I said a man is ethically responsible for half of the cost of an abortion, not completely free to wash his hands.
This is the difference between getting off free and getting off cheap. You're splitting hairs.
And in a place like Canada, where abortion is funded by our public health care system, you
are talking about letting the man off the hook completely.
Retaining the child is completely the choice of the woman and requires more medical supervision than a first or second trimester abortion (even if it's natural and not a C-section). She can use that money however she wishes, but after that, it's her responsibility. He didn't want the child. She did. If she didn't, she would have opted for an abortion or adoption.
And if the man didn't want a child, he would have opted for contraception. How is there any ethical difference at all? I've asked you this before, but AFAICT, you never really addressed it.
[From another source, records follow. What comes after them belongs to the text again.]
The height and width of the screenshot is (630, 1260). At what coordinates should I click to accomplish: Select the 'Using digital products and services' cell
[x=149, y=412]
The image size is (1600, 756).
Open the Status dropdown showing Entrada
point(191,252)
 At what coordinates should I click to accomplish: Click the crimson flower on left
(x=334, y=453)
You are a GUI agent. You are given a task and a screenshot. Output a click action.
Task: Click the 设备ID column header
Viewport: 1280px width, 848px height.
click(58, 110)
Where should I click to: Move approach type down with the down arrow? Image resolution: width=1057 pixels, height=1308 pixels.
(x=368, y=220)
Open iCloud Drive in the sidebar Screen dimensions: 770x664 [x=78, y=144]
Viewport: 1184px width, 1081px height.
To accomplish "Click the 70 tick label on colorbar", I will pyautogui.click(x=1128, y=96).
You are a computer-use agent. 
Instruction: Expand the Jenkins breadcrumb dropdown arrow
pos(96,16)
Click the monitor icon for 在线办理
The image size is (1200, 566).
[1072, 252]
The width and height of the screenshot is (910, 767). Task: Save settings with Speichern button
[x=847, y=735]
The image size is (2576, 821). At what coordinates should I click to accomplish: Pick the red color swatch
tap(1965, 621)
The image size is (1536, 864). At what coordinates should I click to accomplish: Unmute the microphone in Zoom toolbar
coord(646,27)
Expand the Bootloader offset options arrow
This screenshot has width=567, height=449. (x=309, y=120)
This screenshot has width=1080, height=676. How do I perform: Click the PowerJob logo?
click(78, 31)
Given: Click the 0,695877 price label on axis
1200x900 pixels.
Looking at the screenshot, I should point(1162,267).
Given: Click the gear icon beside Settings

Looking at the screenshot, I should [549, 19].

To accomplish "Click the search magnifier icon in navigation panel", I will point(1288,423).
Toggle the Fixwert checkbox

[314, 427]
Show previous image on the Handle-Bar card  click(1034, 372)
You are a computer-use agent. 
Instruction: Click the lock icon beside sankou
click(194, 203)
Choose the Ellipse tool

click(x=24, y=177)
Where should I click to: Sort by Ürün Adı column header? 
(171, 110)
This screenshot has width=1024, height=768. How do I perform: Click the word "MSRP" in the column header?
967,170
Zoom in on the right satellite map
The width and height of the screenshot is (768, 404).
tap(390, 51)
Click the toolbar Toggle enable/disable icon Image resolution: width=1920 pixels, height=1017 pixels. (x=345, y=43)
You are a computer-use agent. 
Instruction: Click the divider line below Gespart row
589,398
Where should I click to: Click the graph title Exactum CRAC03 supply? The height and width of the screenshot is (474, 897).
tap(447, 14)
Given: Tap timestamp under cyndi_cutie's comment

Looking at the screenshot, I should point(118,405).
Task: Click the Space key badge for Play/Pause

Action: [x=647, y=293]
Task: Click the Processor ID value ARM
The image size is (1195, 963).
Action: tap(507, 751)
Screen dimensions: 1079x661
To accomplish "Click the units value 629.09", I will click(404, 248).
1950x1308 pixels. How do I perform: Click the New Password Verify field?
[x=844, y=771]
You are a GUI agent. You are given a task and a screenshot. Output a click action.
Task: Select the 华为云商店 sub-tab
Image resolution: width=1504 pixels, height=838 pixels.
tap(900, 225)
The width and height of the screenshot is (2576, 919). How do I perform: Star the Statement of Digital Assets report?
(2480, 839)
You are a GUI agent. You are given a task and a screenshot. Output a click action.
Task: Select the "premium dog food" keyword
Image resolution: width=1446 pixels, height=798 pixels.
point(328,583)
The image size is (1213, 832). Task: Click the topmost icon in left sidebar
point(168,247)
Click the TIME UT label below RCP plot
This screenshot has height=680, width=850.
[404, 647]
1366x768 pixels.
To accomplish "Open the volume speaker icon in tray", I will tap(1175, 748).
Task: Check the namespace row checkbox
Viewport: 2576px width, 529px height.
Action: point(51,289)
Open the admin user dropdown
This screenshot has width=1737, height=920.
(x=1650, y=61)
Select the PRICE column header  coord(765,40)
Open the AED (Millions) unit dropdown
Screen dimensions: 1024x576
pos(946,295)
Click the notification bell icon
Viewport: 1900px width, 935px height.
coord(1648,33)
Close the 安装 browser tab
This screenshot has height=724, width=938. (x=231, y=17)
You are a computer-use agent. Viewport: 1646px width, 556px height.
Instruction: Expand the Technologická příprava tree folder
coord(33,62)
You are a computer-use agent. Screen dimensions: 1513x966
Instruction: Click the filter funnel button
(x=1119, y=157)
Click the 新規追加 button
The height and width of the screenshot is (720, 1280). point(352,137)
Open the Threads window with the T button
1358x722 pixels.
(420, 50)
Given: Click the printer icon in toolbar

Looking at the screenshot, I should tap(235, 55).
I kind of see what you're getting at here, but I think you're being wrong-headed: mitigation of damages is the legal principle that says that a person who has been wronged has an obligation act in a reasonable way to limit the amount of damages that occur... for instance, if you discover that your ceiling is dripping water because of a problem with the plumbing of the apartment above, you still have to do things like let the superintendent know, move your valuables out of the way, and put a bucket under the drip. If you don't do these things, then the guy upstairs is still only liable for the amount that would have been damaged if you had acted reasonably.
It seems to me that the implicit message in your argument is that abortion is the "reasonable" thing to do in the case of a pregnancy that the man doesn't want... or rather, that if the man doesn't want the pregnancy, it's unreasonable for the woman not to get an abortion. Just as we consider you to be acting unreasonably if you don't move your antique whatsit up off the floor before the water dripping from upstairs hits it, you're implying that we should consider a woman to be acting unreasonably if she doesn't get an abortion.
Like I said, I think this is wrong-headed. I think both having an abortion and not having one are reasonable approaches to the situation, and therefore neither one should be used as some sort of trigger to end the man's responsibility.
If you need to rely on an unwilling father to finance a child, you shouldn't have a child.
And if you don't want a kid but need to rely on the woman to make sure that contraception is taken care of, then you shouldn't be having sex.
Single parenthood is more often than not a bane on society. The current state of affairs just subsidizes a huge bureaucratic machine that targets men and lets women off the hook. Refer back to my two posts on how women get away with child support. There's nothing immoral about abortion.
The issue isn't with the morality of abortion itself; the issue is with the morality of creating a financial penalty to push women into abortion.